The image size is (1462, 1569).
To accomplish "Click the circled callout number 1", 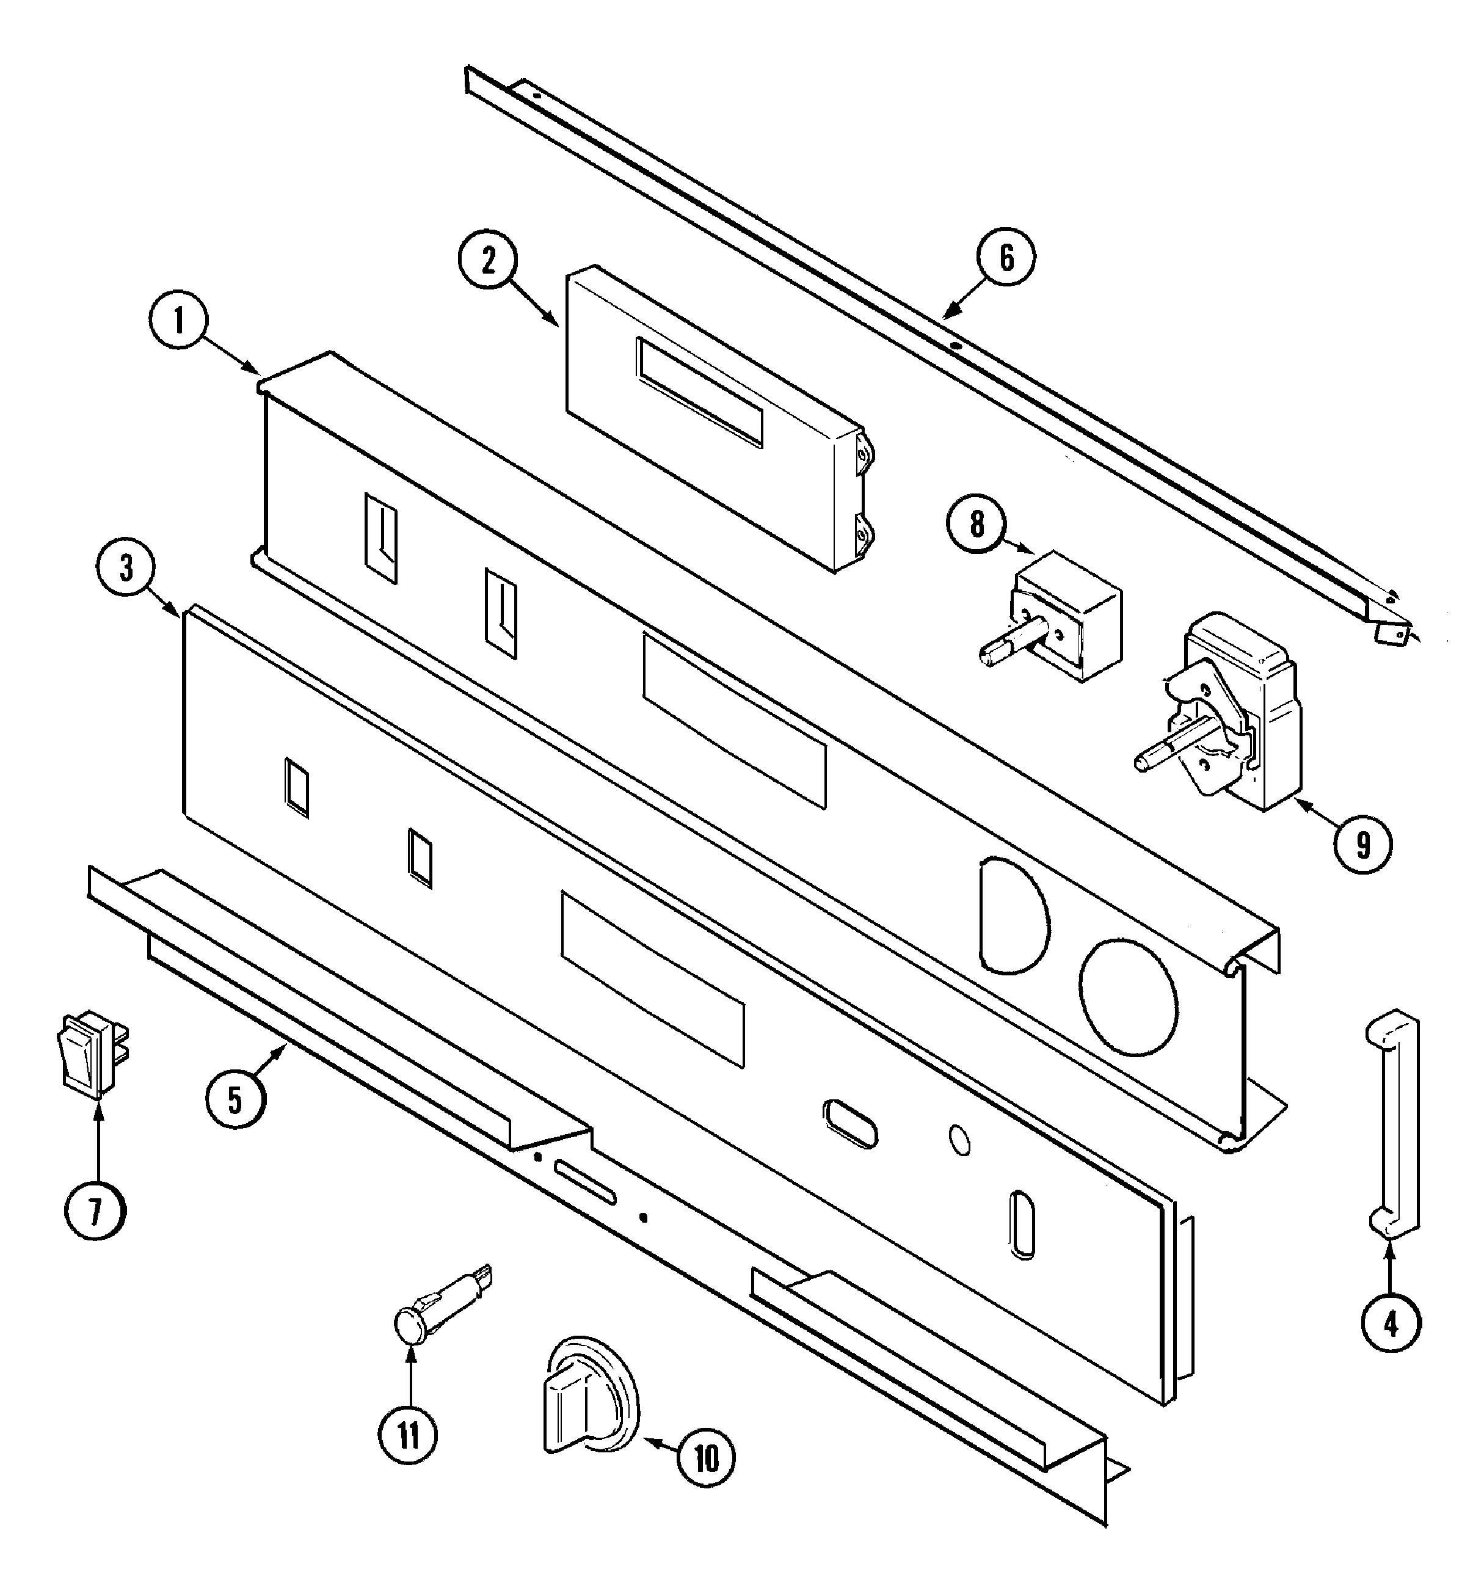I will click(178, 321).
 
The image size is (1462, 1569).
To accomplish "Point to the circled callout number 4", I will click(1390, 1323).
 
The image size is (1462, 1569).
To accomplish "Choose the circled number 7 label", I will click(95, 1213).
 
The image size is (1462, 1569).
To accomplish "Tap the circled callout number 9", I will click(1362, 845).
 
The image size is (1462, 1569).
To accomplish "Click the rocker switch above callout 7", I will click(89, 1056).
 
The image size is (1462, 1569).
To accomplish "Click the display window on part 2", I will click(700, 392).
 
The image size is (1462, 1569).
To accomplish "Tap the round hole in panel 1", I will click(1129, 997).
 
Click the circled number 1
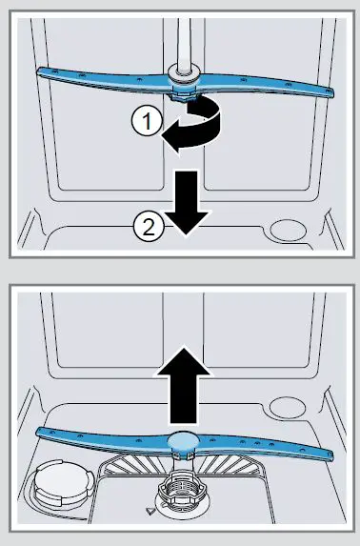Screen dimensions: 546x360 142,120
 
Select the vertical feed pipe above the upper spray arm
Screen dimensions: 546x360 180,33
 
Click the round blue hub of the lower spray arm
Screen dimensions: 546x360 180,439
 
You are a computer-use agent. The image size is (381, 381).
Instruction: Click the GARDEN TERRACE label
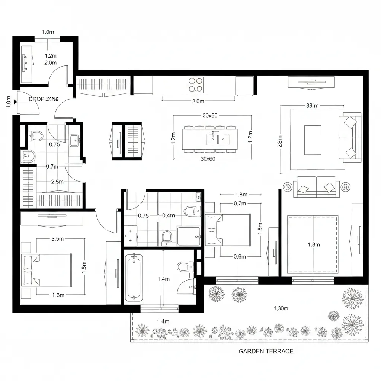(266, 351)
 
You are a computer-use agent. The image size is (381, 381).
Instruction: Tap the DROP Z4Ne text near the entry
(44, 99)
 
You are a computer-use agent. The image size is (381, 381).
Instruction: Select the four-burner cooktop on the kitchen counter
(196, 84)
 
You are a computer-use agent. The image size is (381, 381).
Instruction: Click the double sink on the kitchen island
(218, 139)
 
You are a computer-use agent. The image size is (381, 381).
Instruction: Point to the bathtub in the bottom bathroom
(134, 277)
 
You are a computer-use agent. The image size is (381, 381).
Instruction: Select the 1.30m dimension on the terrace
(281, 308)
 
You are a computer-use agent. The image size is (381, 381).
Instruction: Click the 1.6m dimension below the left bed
(58, 295)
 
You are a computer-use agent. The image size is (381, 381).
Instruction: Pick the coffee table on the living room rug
(313, 140)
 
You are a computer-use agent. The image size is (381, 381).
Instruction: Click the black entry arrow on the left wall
(15, 102)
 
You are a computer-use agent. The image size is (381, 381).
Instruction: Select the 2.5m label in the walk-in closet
(57, 182)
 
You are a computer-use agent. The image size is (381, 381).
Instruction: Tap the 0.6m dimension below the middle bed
(240, 256)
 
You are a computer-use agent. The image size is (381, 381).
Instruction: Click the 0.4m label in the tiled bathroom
(169, 215)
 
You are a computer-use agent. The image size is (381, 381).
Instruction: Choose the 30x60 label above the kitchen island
(210, 115)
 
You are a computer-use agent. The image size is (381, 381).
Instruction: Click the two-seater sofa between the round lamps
(316, 186)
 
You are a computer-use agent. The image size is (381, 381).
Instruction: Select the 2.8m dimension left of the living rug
(280, 141)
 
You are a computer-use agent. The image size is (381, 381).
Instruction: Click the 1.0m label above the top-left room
(48, 32)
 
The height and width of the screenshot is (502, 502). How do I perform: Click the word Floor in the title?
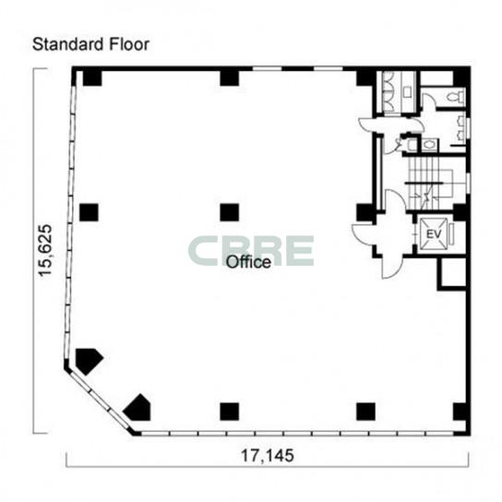[x=129, y=44]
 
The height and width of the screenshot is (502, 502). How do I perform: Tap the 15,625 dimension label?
[x=45, y=250]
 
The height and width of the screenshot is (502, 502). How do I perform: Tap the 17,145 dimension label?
[x=267, y=455]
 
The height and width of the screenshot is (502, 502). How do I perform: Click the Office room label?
[x=248, y=262]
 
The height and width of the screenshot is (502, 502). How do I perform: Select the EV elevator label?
[x=434, y=234]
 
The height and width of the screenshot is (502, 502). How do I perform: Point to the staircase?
[x=431, y=183]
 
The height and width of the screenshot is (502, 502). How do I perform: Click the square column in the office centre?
[x=230, y=212]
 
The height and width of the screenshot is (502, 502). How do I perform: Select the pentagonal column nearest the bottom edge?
[x=138, y=408]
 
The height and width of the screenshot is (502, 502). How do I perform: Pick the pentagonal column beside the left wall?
[x=89, y=361]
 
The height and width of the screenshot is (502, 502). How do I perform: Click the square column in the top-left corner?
[x=92, y=78]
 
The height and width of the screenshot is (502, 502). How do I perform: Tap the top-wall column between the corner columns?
[x=230, y=78]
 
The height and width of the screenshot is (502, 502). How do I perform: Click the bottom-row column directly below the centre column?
[x=230, y=412]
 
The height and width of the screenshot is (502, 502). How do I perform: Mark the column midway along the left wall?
[x=89, y=212]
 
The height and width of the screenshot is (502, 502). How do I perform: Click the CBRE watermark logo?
[x=251, y=251]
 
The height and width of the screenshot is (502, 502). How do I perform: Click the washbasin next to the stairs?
[x=429, y=145]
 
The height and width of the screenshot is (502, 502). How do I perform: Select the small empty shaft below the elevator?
[x=452, y=274]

### Given exercise
Find every line in the items above that contains the word "elevator", and copy each of those lines. Case counts.

### Solution to the exercise
The height and width of the screenshot is (502, 502). How do I perform: Select the EV elevator label?
The height and width of the screenshot is (502, 502). How do I perform: Select the small empty shaft below the elevator?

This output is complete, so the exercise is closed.